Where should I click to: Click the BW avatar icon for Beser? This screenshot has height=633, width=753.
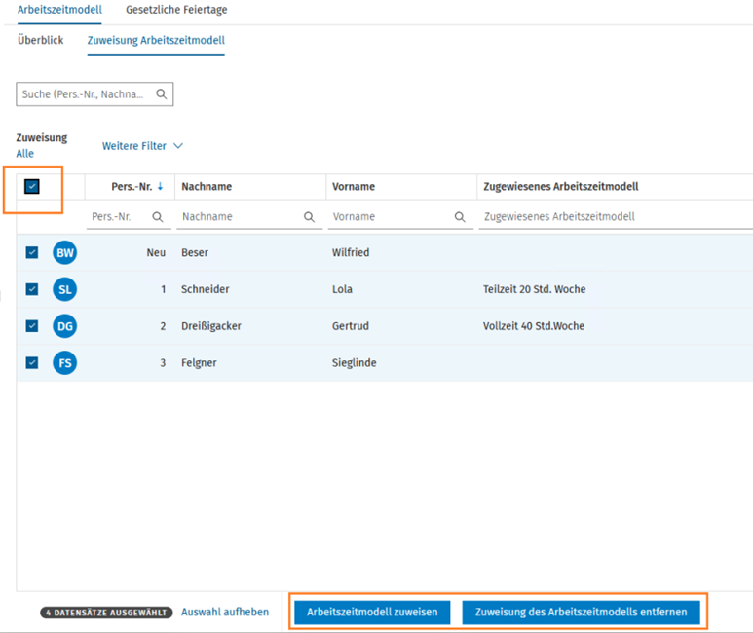pyautogui.click(x=65, y=253)
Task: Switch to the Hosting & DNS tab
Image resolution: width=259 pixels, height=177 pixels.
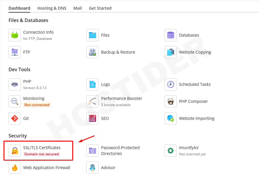Action: [x=52, y=8]
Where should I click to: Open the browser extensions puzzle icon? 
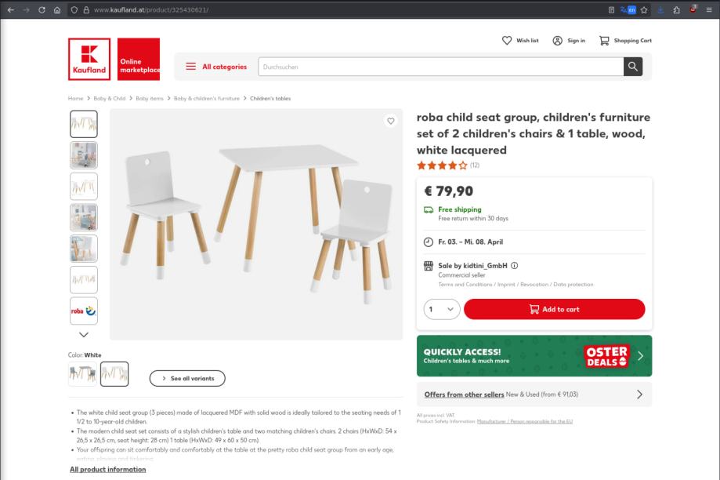coord(676,9)
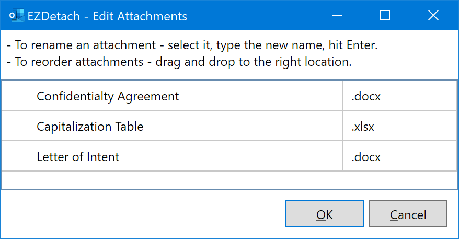Select the Letter of Intent attachment name

coord(78,157)
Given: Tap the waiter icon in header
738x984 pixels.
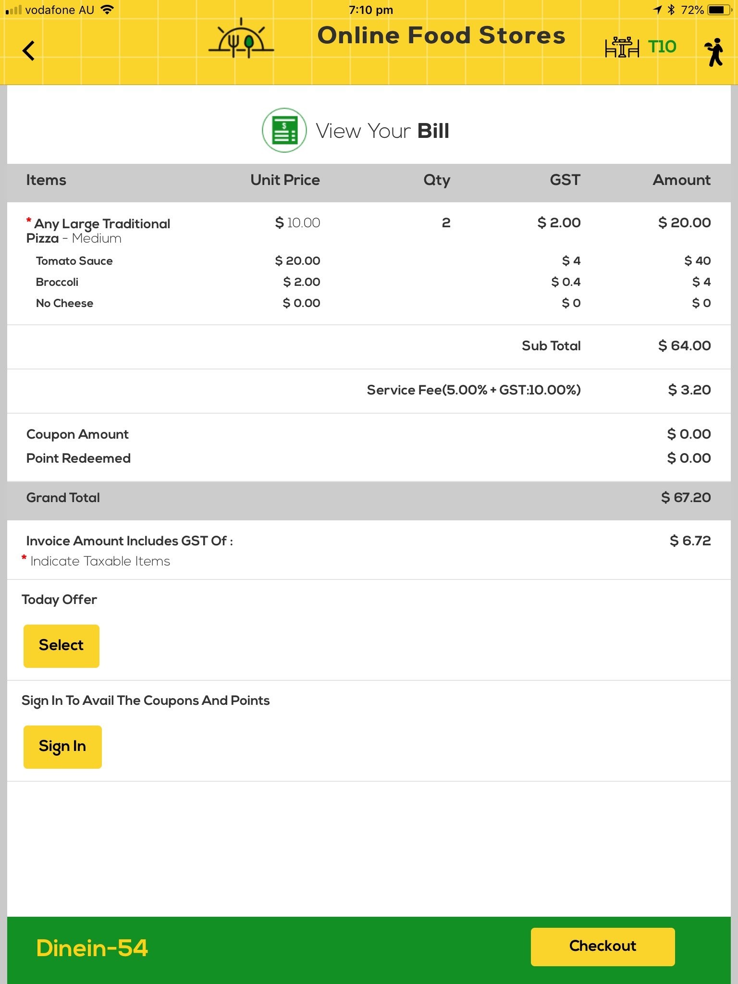Looking at the screenshot, I should click(x=714, y=52).
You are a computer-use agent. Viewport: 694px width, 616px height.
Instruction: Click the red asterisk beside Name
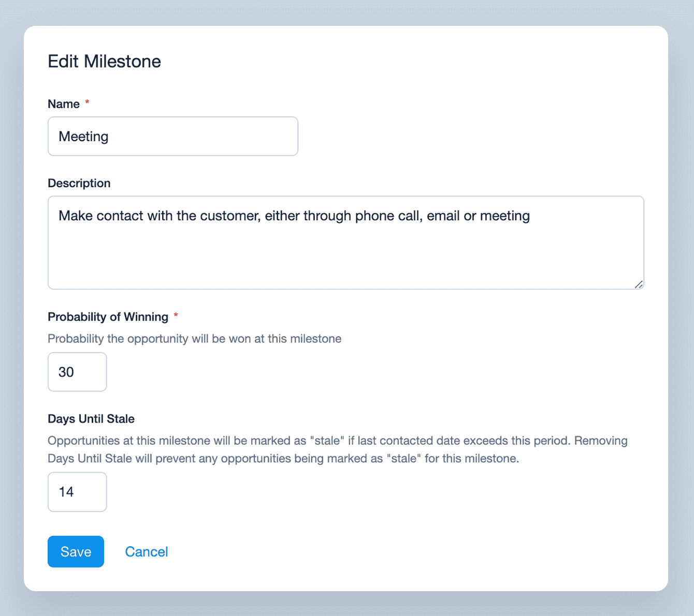87,102
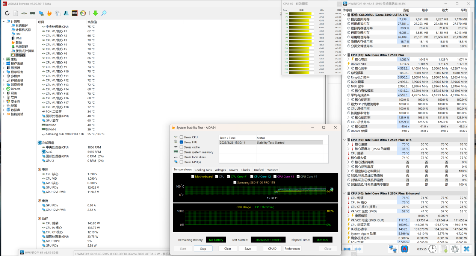Viewport: 476px width, 256px height.
Task: Click the green download arrow toolbar icon
Action: [95, 13]
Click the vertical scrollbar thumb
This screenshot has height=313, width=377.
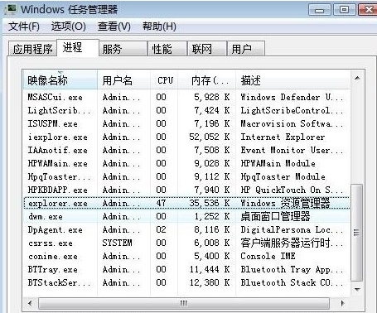(x=357, y=233)
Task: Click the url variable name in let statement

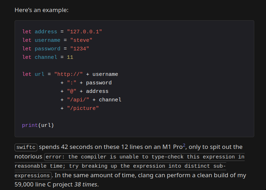Action: pos(39,74)
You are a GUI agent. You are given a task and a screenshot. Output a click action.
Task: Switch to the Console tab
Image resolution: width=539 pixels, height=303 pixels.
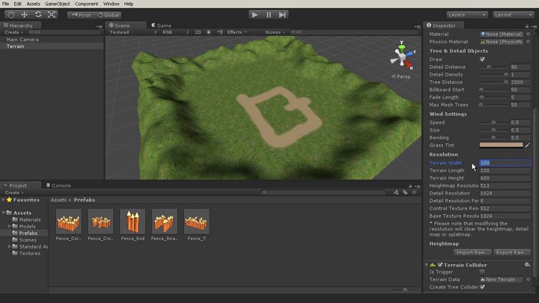pyautogui.click(x=61, y=186)
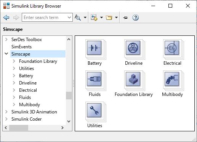
Task: Open the Utilities wrench library icon
Action: tap(94, 110)
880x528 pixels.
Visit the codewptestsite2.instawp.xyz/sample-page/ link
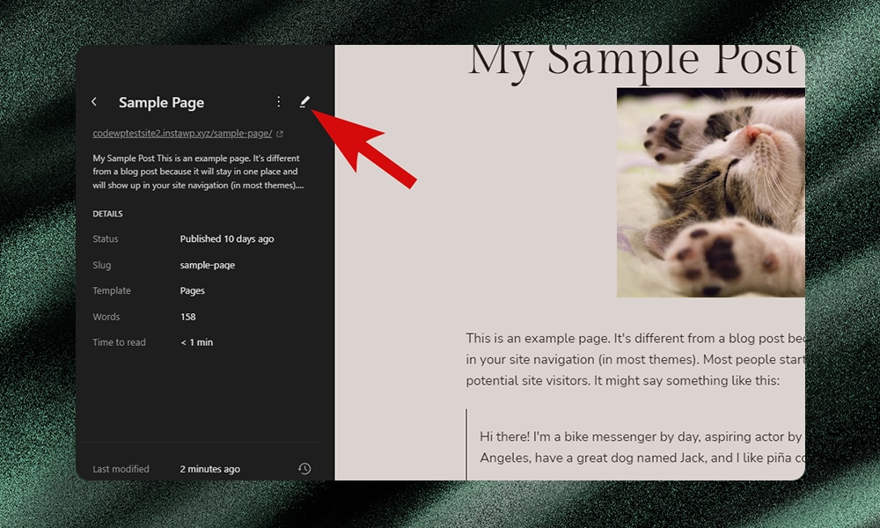[180, 133]
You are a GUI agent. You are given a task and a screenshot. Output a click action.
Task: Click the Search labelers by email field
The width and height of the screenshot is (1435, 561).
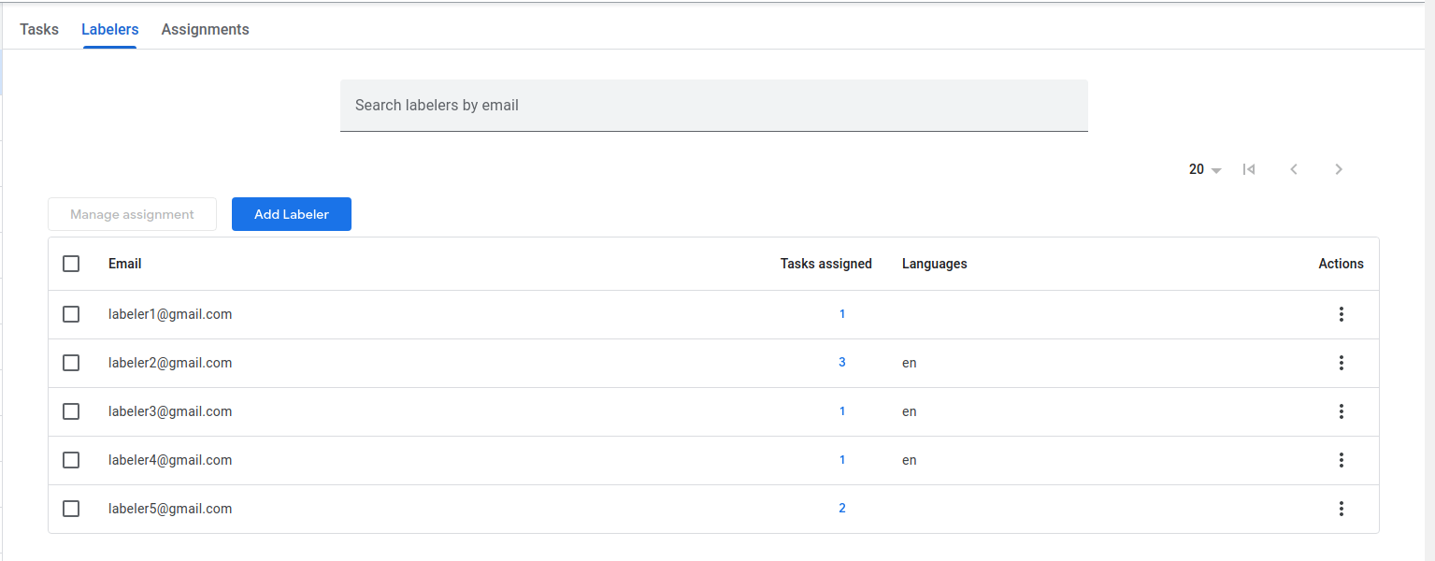[713, 106]
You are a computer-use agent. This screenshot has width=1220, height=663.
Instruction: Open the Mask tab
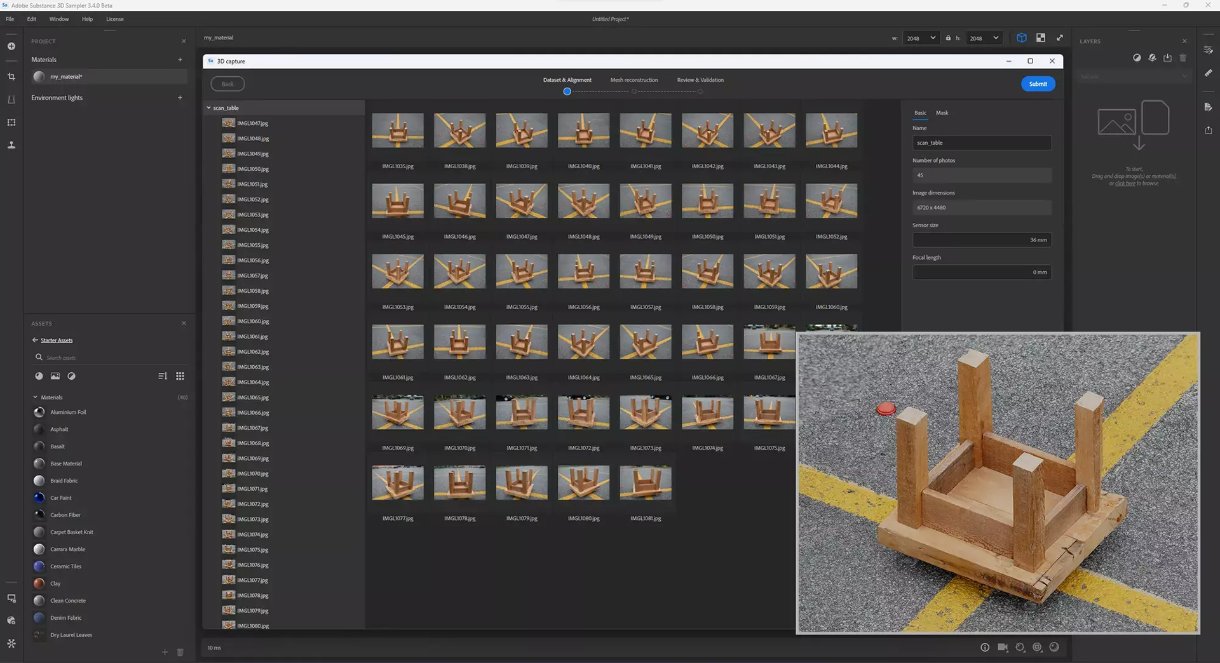pyautogui.click(x=942, y=113)
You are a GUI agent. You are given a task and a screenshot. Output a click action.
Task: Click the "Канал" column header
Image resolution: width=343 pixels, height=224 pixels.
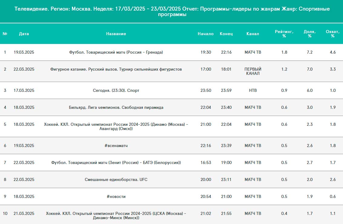252,34
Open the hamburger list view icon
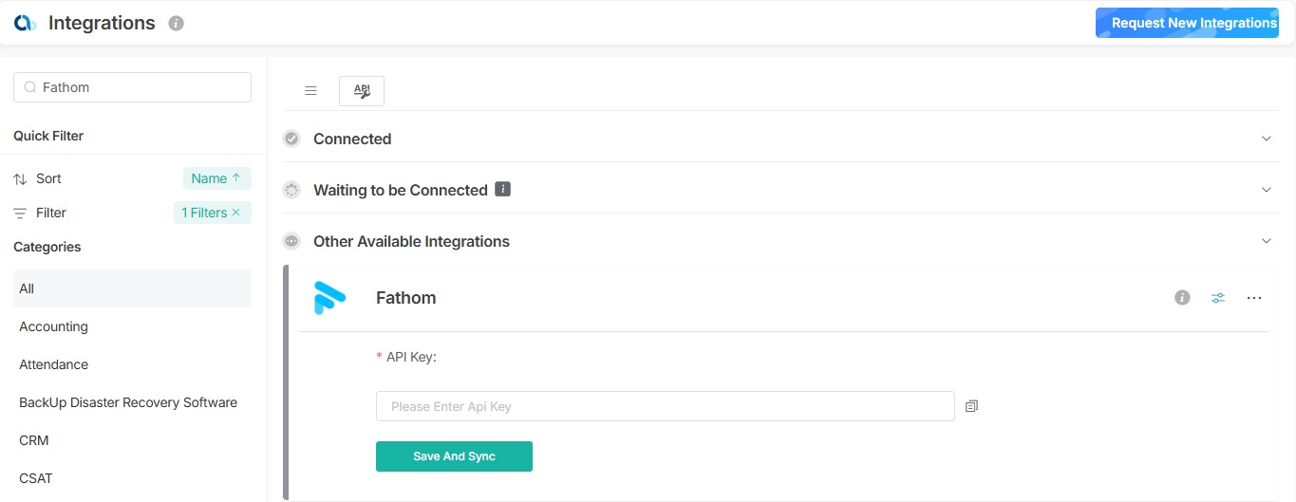The height and width of the screenshot is (502, 1296). [310, 91]
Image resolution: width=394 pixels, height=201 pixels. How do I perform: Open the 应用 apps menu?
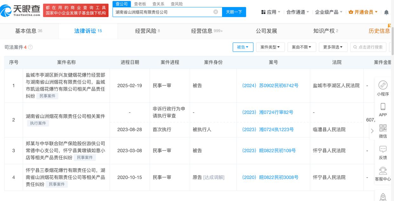coord(271,12)
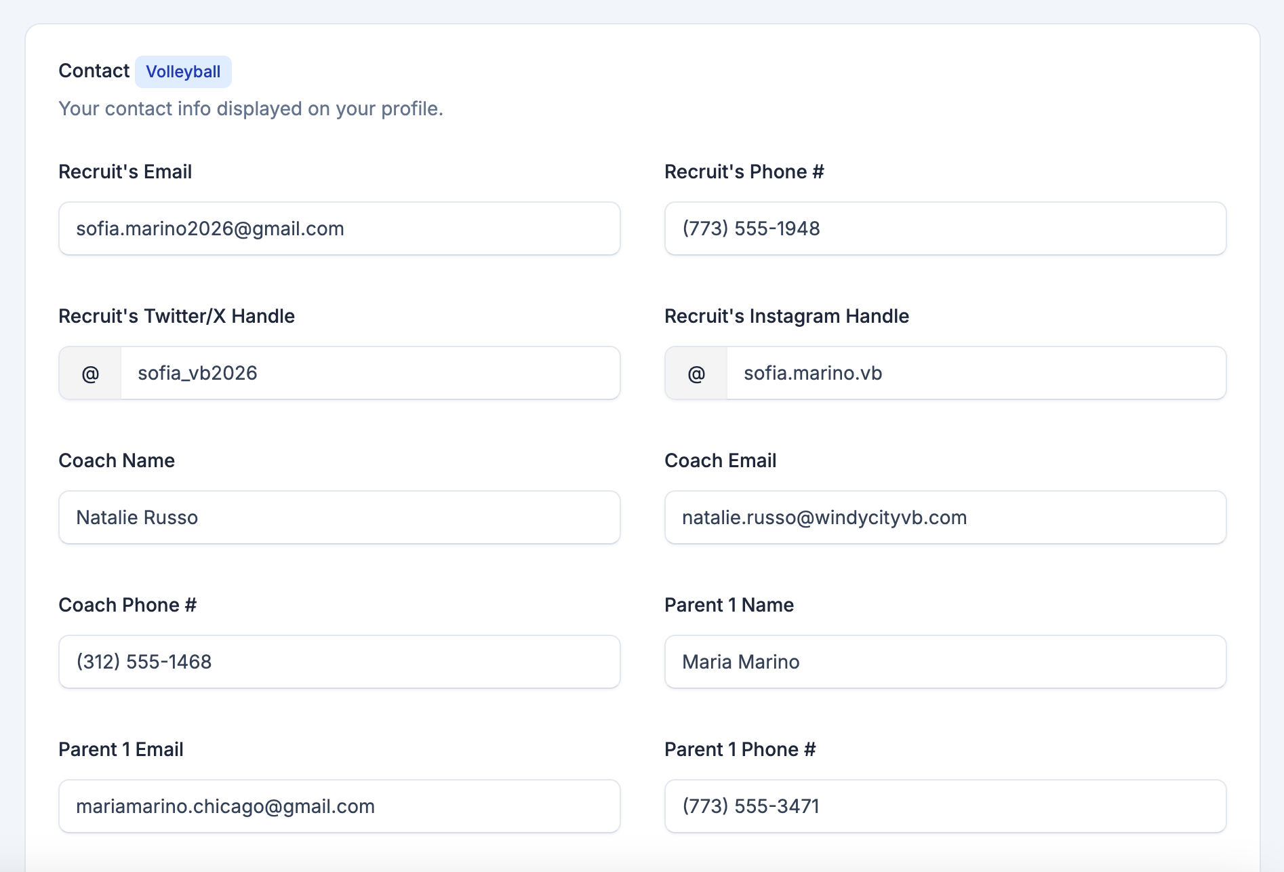Click the Recruit's Instagram Handle label
Image resolution: width=1284 pixels, height=872 pixels.
click(x=787, y=316)
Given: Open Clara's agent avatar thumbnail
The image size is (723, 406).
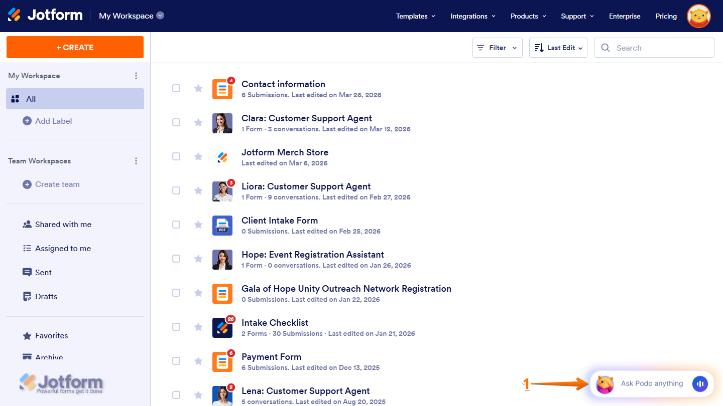Looking at the screenshot, I should point(222,123).
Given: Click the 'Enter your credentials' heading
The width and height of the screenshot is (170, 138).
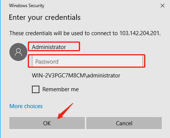Looking at the screenshot, I should pyautogui.click(x=45, y=17).
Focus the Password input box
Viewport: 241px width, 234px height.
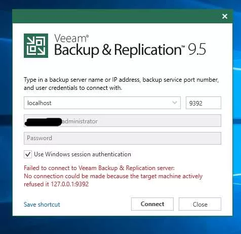tap(123, 138)
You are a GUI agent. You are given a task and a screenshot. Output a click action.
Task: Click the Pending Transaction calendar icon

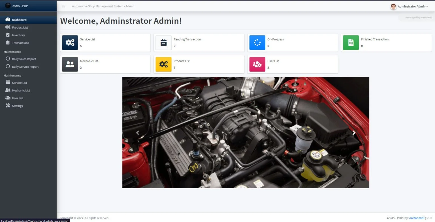coord(163,42)
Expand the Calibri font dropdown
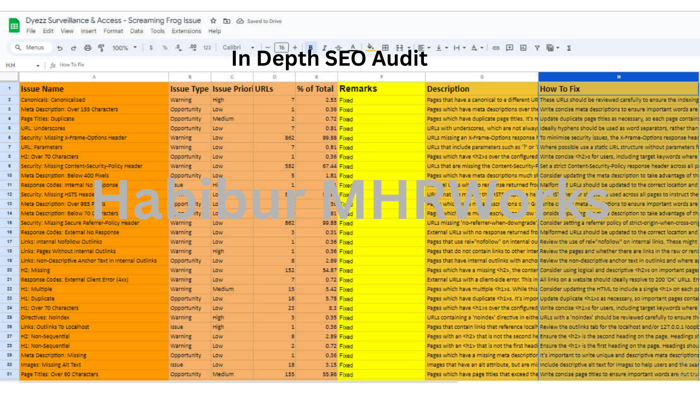The height and width of the screenshot is (394, 700). (x=238, y=48)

> [EXERCISE DETAILS]: All lines of the data above that include the word "computer" must be shown.

> [EXERCISE SOLUTION]:
You are a computer-use agent. Viewport: 694px width, 616px height.
You are a computer-use agent. This screenshot has width=1220, height=663.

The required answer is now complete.